On Nov. 2, the new school celebrated its official dedication. Just like the school’s curriculum, speakers gave remarks in both English and Spanish.
Principal Ruby Ramirez said the school develops a strong pride for bilingual education that goes further than programs in traditional school settings.
“The energy behind our program is what pushes us to not only challenge the status quo, but create buy-in from all of our leaders, many of whom are present this morning, that would otherwise not exist,” Ramirez said.
District 4 Trustee Jaime Resendez praised the school for offering a high-quality school choice in Pleasant Grove.
“We know that we have talented students all over this district,” Resendez said. “We know we have very, very intelligent students in this community.”
He thanked Ramirez and her staff for developing the school and creating a welcoming environment, and thanked parents for their support of the new school.
“Focus on your studies,” he told students. “Read every single day. Our city needs you, our world needs you, our state needs you. You will always represent Pleasant Grove in a very positive manner.”
Chief Academic Officer Ivonne Durant said Dallas boasts extremely talented children, and there is a core of that talent in Pleasant Grove.
She acknowledged parents for putting their trust in the district, the new school and its teachers. She also noted the work it takes to launch a new school.
“Opening a new school is not easy,” Durant said. “You wonder, ‘What did I get myself into?’ And then you see the children come in, and you say, ‘This is why I did it. I believe in my children. This is pioneer work that is not being done in many places.’ ”
Parent Victor Aguilera said the school represents a new direction for the community.
“As Hispanics, we are a proud people,” Aguilera said. “We push our kids to do better, but not really guiding them to where we want them to be. The school shows a commitment from Dallas ISD, shows that our kids have a different opportunity, a different choice to move forward.”
Juan Bustamante, a fifth-grade science and social studies teacher at the school, was recently selected as its campus Teacher of the Year. He said he was born, raised, attended Dallas ISD schools and still lives in the community he grew up in.
He told students that their leadership will be important, because Latinos and African Americans are predicted to represent the majority of Americans for the first time by the year 2040.

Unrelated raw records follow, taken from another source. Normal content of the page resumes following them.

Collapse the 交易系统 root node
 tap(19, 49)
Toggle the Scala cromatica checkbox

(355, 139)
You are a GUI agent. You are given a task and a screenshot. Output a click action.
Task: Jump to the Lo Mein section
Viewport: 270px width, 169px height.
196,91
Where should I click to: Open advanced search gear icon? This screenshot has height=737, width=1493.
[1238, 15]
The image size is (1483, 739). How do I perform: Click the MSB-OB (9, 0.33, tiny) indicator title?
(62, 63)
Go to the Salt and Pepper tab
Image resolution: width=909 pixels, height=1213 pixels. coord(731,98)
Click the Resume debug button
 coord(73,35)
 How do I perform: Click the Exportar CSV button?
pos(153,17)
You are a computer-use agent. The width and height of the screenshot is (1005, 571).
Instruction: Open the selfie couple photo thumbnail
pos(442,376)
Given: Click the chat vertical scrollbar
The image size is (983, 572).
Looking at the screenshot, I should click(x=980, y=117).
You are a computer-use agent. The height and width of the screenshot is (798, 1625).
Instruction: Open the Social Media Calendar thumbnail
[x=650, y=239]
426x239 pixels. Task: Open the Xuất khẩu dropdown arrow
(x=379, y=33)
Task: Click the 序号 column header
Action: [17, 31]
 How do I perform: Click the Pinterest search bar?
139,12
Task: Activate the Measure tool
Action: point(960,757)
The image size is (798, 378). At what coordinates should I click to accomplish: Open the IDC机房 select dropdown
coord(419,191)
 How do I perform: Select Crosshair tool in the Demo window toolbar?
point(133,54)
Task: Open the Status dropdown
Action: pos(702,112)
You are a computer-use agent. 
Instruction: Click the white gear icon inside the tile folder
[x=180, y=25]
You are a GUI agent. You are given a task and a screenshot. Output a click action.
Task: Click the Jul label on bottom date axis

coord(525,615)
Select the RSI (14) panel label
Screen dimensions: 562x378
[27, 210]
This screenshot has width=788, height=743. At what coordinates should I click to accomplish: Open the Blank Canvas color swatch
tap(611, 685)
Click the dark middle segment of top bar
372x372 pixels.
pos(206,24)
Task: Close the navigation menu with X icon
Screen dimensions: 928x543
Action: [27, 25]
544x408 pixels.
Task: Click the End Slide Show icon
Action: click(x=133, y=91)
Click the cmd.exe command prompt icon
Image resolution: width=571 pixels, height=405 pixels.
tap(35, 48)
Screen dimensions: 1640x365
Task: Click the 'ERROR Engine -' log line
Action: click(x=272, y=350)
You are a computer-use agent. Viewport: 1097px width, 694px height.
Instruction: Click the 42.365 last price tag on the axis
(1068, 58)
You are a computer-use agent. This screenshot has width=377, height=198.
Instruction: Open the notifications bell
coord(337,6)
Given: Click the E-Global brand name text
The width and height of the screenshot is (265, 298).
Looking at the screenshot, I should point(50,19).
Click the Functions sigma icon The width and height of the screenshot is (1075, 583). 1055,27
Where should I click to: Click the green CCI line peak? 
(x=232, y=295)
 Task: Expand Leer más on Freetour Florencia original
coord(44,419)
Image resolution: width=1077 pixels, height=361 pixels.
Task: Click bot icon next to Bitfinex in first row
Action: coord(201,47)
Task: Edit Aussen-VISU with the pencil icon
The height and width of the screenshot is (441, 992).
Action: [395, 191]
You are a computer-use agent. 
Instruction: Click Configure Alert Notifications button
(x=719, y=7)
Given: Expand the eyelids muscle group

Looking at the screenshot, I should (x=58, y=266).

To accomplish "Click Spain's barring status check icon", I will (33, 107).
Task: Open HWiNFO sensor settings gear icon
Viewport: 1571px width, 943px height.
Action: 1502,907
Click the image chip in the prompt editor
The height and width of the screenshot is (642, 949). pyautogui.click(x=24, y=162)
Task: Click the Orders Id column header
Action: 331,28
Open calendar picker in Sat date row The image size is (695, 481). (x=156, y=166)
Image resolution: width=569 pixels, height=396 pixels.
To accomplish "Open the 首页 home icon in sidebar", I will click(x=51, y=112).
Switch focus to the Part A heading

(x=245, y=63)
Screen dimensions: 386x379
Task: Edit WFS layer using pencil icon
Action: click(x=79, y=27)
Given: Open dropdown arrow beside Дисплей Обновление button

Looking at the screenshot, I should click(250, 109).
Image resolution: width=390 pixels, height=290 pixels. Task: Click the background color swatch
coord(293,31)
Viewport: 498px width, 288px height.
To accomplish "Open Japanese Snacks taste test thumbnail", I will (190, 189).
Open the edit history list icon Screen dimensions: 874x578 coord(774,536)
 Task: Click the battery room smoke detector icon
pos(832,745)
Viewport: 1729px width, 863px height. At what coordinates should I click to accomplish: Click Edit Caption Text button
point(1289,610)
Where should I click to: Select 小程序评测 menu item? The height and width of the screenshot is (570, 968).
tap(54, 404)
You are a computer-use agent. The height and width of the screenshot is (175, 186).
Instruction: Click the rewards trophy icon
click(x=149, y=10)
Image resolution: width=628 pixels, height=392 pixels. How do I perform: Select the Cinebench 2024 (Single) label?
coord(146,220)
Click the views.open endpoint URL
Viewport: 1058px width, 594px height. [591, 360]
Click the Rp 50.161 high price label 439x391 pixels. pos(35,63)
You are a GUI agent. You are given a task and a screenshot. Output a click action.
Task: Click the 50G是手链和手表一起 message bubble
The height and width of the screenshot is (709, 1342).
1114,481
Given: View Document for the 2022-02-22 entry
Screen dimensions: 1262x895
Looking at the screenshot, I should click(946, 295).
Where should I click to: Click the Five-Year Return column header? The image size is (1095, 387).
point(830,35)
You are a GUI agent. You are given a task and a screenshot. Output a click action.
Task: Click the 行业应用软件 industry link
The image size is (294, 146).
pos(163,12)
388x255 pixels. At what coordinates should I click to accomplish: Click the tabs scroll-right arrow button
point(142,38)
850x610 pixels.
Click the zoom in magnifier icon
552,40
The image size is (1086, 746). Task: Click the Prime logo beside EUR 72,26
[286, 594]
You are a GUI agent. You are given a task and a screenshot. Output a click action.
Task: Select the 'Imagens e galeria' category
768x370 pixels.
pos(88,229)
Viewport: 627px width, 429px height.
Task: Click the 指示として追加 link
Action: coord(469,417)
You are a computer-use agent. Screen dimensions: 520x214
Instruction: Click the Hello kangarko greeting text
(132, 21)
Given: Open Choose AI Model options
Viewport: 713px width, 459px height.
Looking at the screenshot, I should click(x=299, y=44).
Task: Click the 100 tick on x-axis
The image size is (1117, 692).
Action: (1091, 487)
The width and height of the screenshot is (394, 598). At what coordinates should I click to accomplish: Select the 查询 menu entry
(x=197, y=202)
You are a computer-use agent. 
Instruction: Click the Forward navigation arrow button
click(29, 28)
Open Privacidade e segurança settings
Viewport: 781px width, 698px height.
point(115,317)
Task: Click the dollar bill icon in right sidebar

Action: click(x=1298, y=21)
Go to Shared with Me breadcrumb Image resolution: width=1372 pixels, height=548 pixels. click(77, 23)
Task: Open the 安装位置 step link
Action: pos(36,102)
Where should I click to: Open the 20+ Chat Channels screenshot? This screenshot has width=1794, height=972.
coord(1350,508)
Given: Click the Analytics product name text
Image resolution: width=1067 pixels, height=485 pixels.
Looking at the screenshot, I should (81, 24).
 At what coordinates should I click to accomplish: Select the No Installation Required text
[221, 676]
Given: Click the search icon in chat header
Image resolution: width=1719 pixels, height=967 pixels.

“You are going to be between 28 and 31 years old,” Bustamante said. “You guys will be the first generation of students who will need to take on the responsibility of being the new leaders in science, technology, education, business, military, politics, math and any other careers you decide to pursue.”
He told students they should never give up, always try their best, not make excuses and always give 100 percent effort.
Ramirez echoed those sentiments before the ribbon was cut.
“It’s up to you to continue with your education,” she said. “Because that diploma is something no one can ever take away from you.”
A welcome was delivered by student Brisia Alderete. Fifth-graders performed a song, “Wade in the Water,” under the direction of music teacher Michael McFatter. The student broadcast team also streamed the dedication ceremony online, with students not inside the auditorium able to watch the event.